In this case, defendant Iovini unsuccessfully appealed a judgment of conviction which sentenced him to 60 months’ imprisonment, claiming that sentencing guidelines called for a lighter sentence.  The facts in the underlying case are noteworthy.  Iovino was president of the property management company which managed Bedford Terrace Condominium in Westchester, NY.   Iovino admitted to using the Condominium’s debit card to pay for personal expenses, including trips to Las Vegas and Atlantic City.  He also took out a loan in the Condominium’s name.  All this was accomplished by forging loan documents, board minutes and bank statements.  The amount lost by the Condominium was over $280,000.

 

Bottom line: Did you say forensic accounting?

 

 

******************************************************************************

 

 

(15)      BUSINESS JUDGMENT RULE

 

DSW Lennox, LLC v.

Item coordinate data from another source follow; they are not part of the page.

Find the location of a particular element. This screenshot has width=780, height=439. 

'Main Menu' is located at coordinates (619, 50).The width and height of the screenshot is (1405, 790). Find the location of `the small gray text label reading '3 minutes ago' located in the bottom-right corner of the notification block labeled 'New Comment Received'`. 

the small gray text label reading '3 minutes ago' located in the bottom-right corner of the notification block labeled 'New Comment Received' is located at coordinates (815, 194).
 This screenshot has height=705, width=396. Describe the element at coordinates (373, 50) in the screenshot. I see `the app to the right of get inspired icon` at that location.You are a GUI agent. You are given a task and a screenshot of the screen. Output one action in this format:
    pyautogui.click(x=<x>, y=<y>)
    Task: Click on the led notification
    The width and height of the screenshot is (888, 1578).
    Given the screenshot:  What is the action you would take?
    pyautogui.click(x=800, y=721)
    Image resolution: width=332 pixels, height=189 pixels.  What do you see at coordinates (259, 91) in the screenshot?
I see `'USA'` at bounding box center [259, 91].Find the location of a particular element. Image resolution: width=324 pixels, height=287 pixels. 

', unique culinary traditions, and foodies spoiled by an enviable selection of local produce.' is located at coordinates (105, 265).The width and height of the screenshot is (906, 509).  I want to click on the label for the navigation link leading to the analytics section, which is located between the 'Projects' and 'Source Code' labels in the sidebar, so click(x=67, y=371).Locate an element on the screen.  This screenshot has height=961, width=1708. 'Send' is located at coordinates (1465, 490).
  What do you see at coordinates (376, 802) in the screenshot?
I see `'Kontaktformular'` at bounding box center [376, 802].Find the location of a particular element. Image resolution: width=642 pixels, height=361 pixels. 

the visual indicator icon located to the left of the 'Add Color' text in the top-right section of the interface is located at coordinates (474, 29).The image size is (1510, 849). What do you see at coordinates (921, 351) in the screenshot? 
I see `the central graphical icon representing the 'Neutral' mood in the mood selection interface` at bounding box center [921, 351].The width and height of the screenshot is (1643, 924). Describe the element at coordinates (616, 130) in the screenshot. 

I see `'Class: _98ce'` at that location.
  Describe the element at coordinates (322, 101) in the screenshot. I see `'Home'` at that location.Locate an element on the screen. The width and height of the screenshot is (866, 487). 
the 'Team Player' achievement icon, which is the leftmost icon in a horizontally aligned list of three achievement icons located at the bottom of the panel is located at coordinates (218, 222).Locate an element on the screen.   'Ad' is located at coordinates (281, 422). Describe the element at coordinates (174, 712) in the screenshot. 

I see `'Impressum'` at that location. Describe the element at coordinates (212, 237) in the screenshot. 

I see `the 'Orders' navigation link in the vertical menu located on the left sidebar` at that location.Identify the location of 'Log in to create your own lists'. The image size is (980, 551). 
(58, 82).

Rosetree on Lenox Avenue, LLC,

NY Supreme Court, NY County, 2014

 

Plaintiff, a unit owner and Board member, brought an action on behalf of the Condominium and its Board against the Condominium’s sponsors for design and construction defects.  Plaintiff also sued the other Board members for breach of their fiduciary duties.  Prior to commencing this lawsuit, the Board retained an attorney to try to determine whether they should bring an action against the sponsor.  Although the attorney recommended commencing a lawsuit, the Board, with the exception of Plaintiff, voted against commencing a lawsuit.  Plaintiff claimed that the other Board members breached their fiduciary duties by voting against the lawsuit which deprived the Condominium of the opportunity to sue the sponsor for construction defects.  The other Board members argued that the claim against them should be dismissed because it is barred by the business judgment rule.  The Court found that the Board had a legitimate business justification for deciding against commencing a lawsuit and was acting in furtherance of the Condominium’s purpose.  Plaintiff’s complaint was dismissed since all it alleged was that the Plaintiff disagreed with the Board’s decision not to commence a lawsuit.

 

Bottom line:  Disagreement with a Board decision is not enough to overcome the business judgment rule.